Assignment
When the line containing "Investment Properties (59, 1524)" is reached, begin transcribing. Continue exactly through the final line of the listing, and return nothing else.

Given information
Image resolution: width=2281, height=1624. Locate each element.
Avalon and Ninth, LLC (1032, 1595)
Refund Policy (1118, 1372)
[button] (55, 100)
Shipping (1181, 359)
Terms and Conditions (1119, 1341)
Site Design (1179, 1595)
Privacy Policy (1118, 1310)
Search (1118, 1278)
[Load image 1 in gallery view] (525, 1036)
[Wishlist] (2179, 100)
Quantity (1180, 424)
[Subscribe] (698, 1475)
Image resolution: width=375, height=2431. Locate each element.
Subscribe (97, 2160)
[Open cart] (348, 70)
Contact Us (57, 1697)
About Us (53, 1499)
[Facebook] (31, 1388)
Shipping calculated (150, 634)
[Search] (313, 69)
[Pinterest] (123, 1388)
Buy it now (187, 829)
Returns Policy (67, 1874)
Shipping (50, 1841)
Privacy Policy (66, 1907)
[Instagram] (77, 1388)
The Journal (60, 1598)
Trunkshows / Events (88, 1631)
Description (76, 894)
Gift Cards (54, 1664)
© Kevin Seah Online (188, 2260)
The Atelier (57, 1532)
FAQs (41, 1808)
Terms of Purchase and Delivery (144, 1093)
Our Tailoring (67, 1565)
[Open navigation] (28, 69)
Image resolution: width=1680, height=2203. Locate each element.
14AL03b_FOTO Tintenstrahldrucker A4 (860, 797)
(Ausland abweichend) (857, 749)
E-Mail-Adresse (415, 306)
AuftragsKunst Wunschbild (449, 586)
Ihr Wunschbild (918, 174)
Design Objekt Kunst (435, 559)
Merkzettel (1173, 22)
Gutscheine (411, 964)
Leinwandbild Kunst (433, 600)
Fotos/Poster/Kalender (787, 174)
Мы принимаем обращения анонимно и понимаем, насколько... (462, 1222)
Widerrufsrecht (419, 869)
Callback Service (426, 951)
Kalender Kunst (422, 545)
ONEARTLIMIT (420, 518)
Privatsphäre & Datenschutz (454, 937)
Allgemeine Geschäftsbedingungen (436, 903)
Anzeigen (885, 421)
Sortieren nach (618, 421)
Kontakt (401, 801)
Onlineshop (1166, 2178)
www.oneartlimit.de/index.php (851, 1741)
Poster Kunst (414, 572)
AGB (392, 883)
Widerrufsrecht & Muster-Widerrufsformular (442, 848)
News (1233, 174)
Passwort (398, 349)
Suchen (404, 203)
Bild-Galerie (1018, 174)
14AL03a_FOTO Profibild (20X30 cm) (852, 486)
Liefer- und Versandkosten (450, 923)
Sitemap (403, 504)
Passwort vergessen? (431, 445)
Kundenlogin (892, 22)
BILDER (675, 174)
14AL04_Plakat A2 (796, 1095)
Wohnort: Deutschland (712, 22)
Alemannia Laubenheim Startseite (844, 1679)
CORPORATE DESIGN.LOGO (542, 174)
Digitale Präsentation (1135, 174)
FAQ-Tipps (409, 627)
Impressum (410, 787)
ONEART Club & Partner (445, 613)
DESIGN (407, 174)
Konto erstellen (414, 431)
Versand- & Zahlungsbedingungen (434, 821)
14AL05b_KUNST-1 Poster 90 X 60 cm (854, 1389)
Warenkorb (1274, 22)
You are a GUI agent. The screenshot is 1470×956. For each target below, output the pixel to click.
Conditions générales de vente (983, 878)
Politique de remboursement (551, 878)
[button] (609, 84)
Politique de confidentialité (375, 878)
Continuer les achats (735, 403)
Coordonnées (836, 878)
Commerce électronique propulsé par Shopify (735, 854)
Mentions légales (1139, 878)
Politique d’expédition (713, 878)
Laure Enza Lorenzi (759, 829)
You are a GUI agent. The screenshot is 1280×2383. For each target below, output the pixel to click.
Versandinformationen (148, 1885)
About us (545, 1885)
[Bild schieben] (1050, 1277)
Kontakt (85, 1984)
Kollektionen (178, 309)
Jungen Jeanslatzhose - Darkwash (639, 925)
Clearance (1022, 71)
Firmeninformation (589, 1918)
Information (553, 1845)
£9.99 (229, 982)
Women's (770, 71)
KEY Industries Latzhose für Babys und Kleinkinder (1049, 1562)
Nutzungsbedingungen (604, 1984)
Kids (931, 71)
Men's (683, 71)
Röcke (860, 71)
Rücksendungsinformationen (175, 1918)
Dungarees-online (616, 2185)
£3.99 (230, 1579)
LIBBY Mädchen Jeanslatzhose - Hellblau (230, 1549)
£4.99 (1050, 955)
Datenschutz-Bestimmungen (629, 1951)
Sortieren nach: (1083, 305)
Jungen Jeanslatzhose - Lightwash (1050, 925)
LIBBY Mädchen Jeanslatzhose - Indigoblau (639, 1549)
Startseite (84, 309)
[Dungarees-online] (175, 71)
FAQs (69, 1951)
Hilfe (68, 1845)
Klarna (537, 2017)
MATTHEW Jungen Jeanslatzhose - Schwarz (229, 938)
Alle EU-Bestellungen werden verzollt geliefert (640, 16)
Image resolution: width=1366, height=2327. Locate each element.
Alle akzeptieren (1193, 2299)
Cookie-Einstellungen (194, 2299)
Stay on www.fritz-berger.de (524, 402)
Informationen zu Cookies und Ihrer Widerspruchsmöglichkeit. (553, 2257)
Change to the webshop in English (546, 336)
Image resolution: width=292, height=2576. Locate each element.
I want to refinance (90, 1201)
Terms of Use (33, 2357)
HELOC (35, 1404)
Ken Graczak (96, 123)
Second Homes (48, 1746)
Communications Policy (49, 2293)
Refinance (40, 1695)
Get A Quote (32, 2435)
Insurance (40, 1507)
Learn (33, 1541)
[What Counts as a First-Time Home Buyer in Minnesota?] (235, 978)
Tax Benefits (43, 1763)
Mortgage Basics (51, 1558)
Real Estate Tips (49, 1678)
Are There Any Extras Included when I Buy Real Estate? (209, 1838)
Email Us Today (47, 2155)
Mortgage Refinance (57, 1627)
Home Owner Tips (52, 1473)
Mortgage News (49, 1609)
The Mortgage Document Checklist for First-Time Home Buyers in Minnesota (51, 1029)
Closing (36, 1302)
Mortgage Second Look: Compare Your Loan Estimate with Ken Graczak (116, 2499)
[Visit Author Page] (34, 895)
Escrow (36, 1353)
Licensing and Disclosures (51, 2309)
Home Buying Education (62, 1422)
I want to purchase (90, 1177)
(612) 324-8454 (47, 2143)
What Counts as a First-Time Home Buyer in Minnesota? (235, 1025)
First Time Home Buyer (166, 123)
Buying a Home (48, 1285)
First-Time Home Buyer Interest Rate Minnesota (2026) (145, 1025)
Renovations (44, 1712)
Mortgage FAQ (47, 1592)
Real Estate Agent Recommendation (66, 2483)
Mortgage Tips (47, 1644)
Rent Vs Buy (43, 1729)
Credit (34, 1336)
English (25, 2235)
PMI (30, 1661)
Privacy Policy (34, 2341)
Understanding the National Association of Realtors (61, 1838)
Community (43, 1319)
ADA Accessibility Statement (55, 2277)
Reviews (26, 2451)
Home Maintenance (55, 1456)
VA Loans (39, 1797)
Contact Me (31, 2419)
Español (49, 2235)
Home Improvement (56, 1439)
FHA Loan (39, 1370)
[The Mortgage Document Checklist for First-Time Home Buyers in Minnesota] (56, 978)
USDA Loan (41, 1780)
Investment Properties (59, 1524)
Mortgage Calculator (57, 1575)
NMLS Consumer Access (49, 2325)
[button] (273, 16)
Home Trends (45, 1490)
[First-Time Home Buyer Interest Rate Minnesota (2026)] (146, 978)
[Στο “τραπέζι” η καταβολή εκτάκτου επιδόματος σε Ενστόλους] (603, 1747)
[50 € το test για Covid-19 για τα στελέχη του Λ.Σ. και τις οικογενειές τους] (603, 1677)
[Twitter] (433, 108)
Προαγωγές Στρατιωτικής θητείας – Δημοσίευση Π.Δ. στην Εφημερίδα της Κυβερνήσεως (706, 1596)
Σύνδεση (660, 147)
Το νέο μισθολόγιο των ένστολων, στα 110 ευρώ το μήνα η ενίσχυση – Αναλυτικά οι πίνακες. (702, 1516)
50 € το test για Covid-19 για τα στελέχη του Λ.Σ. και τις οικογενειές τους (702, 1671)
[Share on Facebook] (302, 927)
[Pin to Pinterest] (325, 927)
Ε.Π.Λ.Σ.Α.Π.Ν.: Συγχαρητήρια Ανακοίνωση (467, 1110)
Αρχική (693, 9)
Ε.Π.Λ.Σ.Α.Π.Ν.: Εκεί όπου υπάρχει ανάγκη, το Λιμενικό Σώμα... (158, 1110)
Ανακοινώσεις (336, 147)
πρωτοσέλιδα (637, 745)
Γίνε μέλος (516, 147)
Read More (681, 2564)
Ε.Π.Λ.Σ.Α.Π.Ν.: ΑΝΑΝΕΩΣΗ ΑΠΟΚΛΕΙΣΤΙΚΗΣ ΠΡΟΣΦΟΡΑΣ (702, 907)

Solved problem
Investment Properties (59, 1524)
Mortgage Calculator (57, 1575)
NMLS Consumer Access (49, 2325)
[button] (273, 16)
Home Trends (45, 1490)
[First-Time Home Buyer Interest Rate Minnesota (2026)] (146, 978)
[Στο “τραπέζι” η καταβολή εκτάκτου επιδόματος σε Ενστόλους] (603, 1747)
[50 € το test για Covid-19 για τα στελέχη του Λ.Σ. και τις οικογενειές τους] (603, 1677)
[Twitter] (433, 108)
Προαγωγές Στρατιωτικής θητείας – Δημοσίευση Π.Δ. στην Εφημερίδα της Κυβερνήσεως (706, 1596)
Σύνδεση (660, 147)
Το νέο μισθολόγιο των ένστολων, στα 110 ευρώ το μήνα η ενίσχυση – Αναλυτικά οι πίνακες. (702, 1516)
50 € το test για Covid-19 για τα στελέχη του Λ.Σ. και τις οικογενειές τους (702, 1671)
[Share on Facebook] (302, 927)
[Pin to Pinterest] (325, 927)
Ε.Π.Λ.Σ.Α.Π.Ν.: Συγχαρητήρια Ανακοίνωση (467, 1110)
Αρχική (693, 9)
Ε.Π.Λ.Σ.Α.Π.Ν.: Εκεί όπου υπάρχει ανάγκη, το Λιμενικό Σώμα... (158, 1110)
Ανακοινώσεις (336, 147)
πρωτοσέλιδα (637, 745)
Γίνε μέλος (516, 147)
Read More (681, 2564)
Ε.Π.Λ.Σ.Α.Π.Ν.: ΑΝΑΝΕΩΣΗ ΑΠΟΚΛΕΙΣΤΙΚΗΣ ΠΡΟΣΦΟΡΑΣ (702, 907)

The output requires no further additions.